[Screenshot grounding data]
- - - -
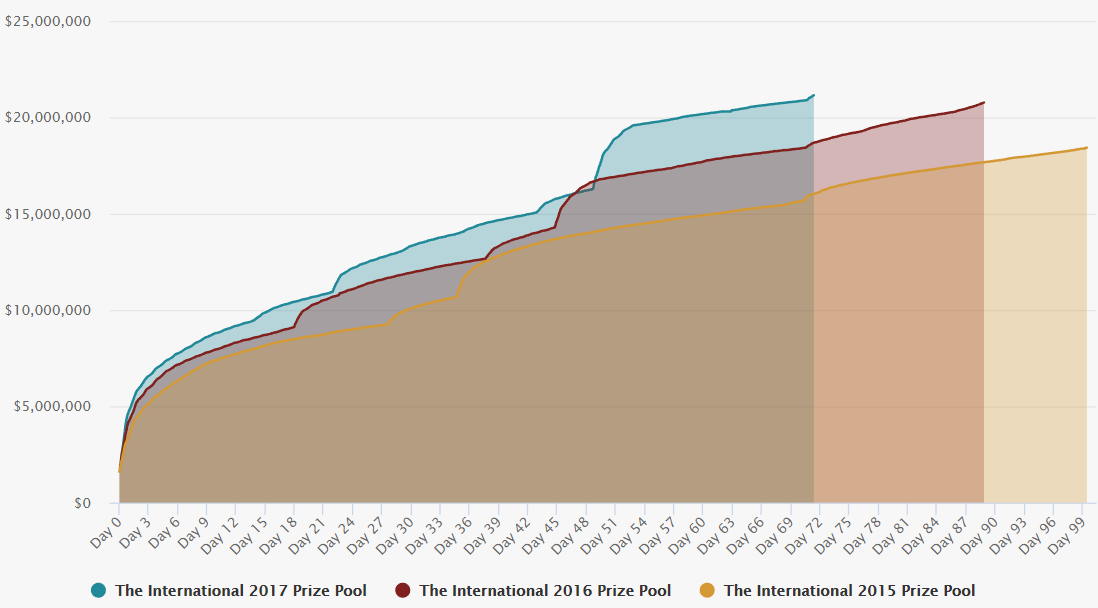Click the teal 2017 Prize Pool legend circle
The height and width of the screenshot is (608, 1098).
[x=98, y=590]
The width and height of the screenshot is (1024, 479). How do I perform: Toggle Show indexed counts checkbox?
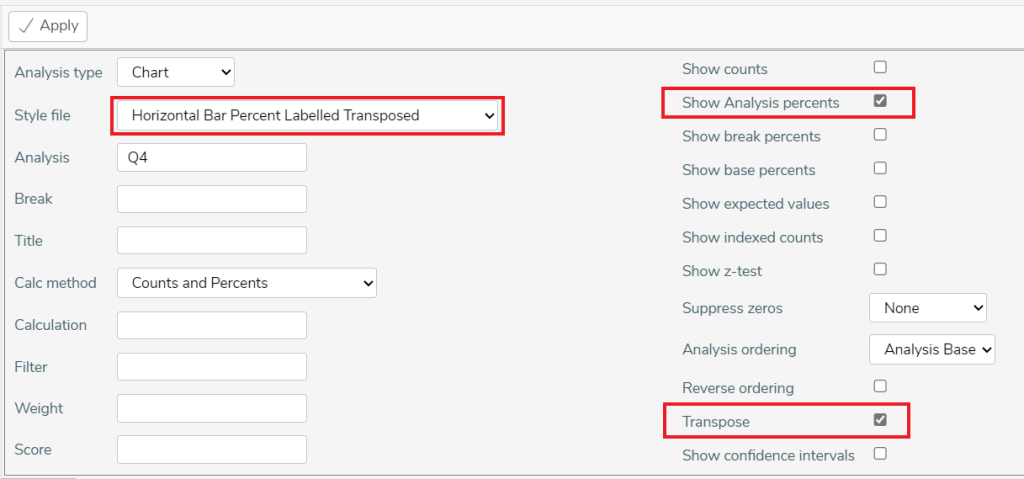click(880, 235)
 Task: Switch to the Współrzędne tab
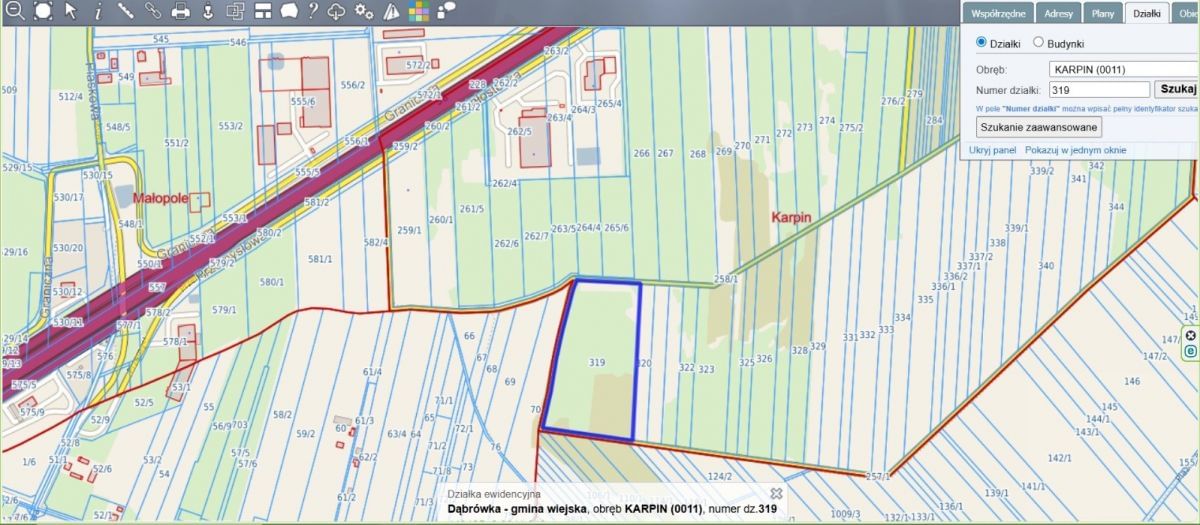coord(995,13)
- - - -
◆ **Prompt**:
Leave the pictures out, and retype exactly the lines from the one containing "The width and" through the last line of the entries above, both included.

◆ **Written solution**:
The width and height of the screenshot is (1024, 479). How do I perform: Toggle Show indexed counts checkbox?
click(880, 235)
 Task: Switch to the Współrzędne tab
coord(995,13)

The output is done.